Type names vs. constructor names

Inside a Cython module, the name of an extension type serves two distinct purposes. When used in an expression, it refers to a module-level global variable holding the type’s constructor (i.e. its type-object). However, it can also be used as a C type name to declare variables, arguments and return values of that type.

When you declare:

cdef extern class MyModule.Spam:
    ...

the name Spam serves both these roles. There may be other names by which you can refer to the constructor, but only Spam can be used as a type name. For example, if you were to explicitly import MyModule, you could use MyModule.Spam() to create a Spam instance, but you wouldn’t be able to use MyModule.Spam as a type name.

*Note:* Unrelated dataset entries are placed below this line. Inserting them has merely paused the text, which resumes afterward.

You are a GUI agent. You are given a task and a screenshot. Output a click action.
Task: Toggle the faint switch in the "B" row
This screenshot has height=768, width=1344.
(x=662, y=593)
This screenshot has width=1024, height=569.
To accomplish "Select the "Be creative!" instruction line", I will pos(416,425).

When an as clause is used, the name specified in the as clause also takes over both roles. So if you declare:

cdef extern class MyModule.Spam as Yummy:
    ...

then Yummy becomes both the type name and a name for the constructor. Again, there are other ways that you could get hold of the constructor, but only Yummy is usable as a type name.

Public extension types

An extension type can be declared public, in which case a .h file is generated containing declarations for its object struct and type object. By including the .h file in external C code that you write, that code can access the attributes of the extension type.

Dataclass extension types

Cython supports extension types that behave like the dataclasses defined in the Python 3.7+ standard library. The main benefit of using a dataclass is that it can auto-generate simple __init__, __repr__ and comparison functions. The Cython implementation behaves as much like the Python standard library implementation as possible and therefore the documentation here only briefly outlines the differences - if you plan on using them then please read the documentation for the standard library module.

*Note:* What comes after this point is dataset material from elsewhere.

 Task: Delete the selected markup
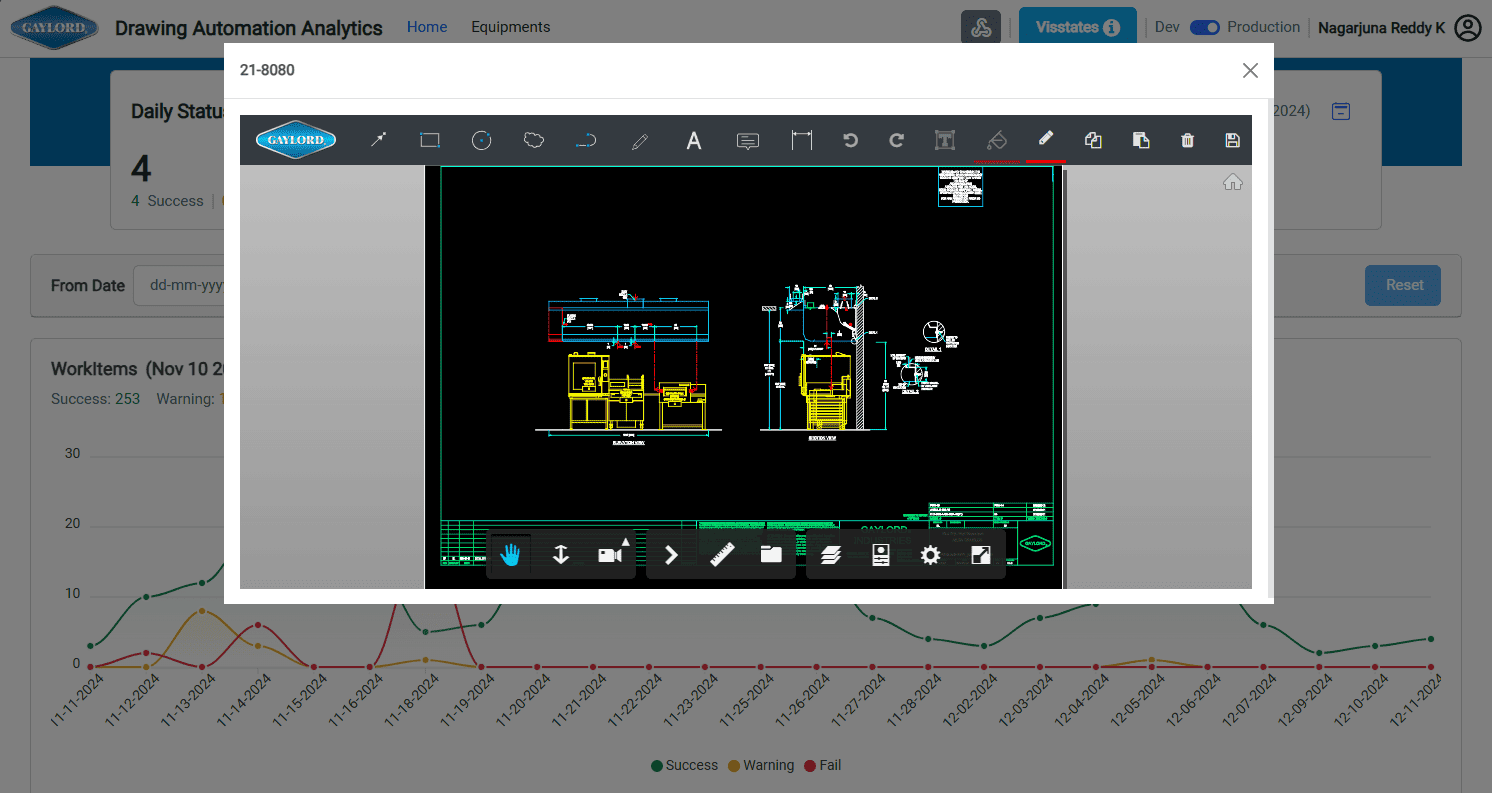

Dataclasses can be declared using the @dataclasses.dataclass decorator on a Cython extension type (types marked cdef or created with the cython.cclass decorator). Alternatively the @cython.dataclasses.dataclass decorator can be applied to any class to both turn it into an extension type and a dataclass. If you need to define special properties on a field then use dataclasses.field (or cython.dataclasses.field will work too)

import cython
try:
    import typing
    import dataclasses
except ImportError:
    pass  # The modules don't actually have to exists for Cython to use them as annotations

@dataclasses.dataclass
@cython.cclass
class MyDataclass:
    # fields can be declared using annotations
    a: cython.int = 0
    b: double = dataclasses.field(default_factory = lambda: 10, repr=False)


    c: str = 'hello'


    # typing.InitVar and typing.ClassVar also work
    d: dataclasses.InitVar[double] = 5
    e: typing.ClassVar[list] = []

You may use C-level types such as structs, pointers, or C++ classes. However, you may find these types are not compatible with the auto-generated special methods - for example if they cannot be converted from a Python type they cannot be passed to a constructor, and so you must use a default_factory to initialize them. Like with the Python implementation, you can also control which special functions an attribute is used in using field().